Outro ponto. O plebiscito para reforma política, a meu ver, não distorce o grito pelo “fim da corrupção”. Ora, até crianças de onze anos sabem que no Brasil grandes empresas de construção civil, do agrobusiness e outros setores rentáveis financiam campanhas de todo e qualquer lado, sem fidelidade com princípios ou convicções. Estas verbas investidas em candidatos se transformam, obviamente, no modo como a iniciativa privada faz o poder público se vergar a ela, ou na pior das hipóteses, são a maneira como público e privado se imiscuem numa mesma lógica de funcionamento. Num financiamento público, por sua vez, as verbas não iriam diretamente para candidatos, mas iriam para um fundo público de recursos destinados às eleições, depois distribuídos proporcionalmente. Isto, a meu ver, desestimularia bastante as iniciativas dos que vêem o financiamento como um meio de barganha de favores, pois o retorno do que foi investido seria incerto. Vale lembrar que tal sistema talvez criasse problemas para partidos pequenos, por outro lado traria de volta – acredito eu em minha ingenuidade que quero preservar – a noção de que política precisa, além de verbas, de partidos com pautas bem definidas, procedimentos transparentes, capacidade de implementação e diálogo com cidadãos. Sob esta perspectiva, o financiamento para fundos públicos seria uma maneira de diminuir, pelo menos parcialmente, as ligações corrompidas entre setor público e setor privado.
Quanto ao argumento de que as questões sobre voto distrital ou proporcional são complexas demais para a população, algumas possibilidades: ou os autores supõem uma incapacidade da população em avaliar tais assuntos, ou supõem um desinteresse desta por buscar entender tais questões. Ou então crêem, tacitamente, que é melhor tais questões não saírem do controle das instituições dirigentes. Nesse sentido, digo que um plebiscito não é “ jogar no ombro da população uma decisão complexa”, tampouco uma forma de populismo. Pelo contrário, é uma saída que vê na população a possibilidade da construção coletiva de um sistema político efetivamente democrático, uma vez que os centros institucionais de decisões estão girando em falso.
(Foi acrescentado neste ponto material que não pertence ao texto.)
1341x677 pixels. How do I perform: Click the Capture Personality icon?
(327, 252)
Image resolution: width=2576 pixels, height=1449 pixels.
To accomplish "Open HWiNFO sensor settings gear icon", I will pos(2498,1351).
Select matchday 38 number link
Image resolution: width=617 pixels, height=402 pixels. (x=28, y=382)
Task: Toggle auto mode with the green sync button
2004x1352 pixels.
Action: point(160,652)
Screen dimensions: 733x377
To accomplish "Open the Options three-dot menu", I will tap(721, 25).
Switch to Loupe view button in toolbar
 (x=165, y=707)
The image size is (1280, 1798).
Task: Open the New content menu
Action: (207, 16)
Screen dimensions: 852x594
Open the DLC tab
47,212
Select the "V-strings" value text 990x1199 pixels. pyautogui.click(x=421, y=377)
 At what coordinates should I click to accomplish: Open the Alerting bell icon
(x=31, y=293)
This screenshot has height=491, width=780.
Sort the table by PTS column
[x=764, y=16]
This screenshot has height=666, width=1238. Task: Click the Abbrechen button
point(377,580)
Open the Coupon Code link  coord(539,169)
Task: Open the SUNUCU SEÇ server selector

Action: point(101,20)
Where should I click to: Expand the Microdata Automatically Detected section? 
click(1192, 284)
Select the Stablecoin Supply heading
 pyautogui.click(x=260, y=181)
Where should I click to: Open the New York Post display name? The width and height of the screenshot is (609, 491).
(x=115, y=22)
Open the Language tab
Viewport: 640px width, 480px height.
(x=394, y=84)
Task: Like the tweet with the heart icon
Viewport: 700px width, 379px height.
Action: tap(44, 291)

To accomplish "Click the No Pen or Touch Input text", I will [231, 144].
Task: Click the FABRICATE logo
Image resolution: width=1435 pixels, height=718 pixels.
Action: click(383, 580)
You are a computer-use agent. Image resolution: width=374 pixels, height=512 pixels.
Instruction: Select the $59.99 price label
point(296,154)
Não é de meu perfil fazer defesas categóricas de governos petistas, tampouco o de Dilma Roussef. No entanto, é inevitável perceber que as matérias de Veja desta semana, além de muito infelizes, não tomam o distanciamento necessário para analisar questões com peso histórico. Sem tocar em pontos fundamentais, pelas páginas se entrevê algo em comum, quase um apego: deslegitimar iniciativas progressistas do Executivo Federal.
Paolo Colosso é arquiteto, tem graduação em Filosofia pela Unicamp. Atualmente faz mestrado em Filosofia pela USP.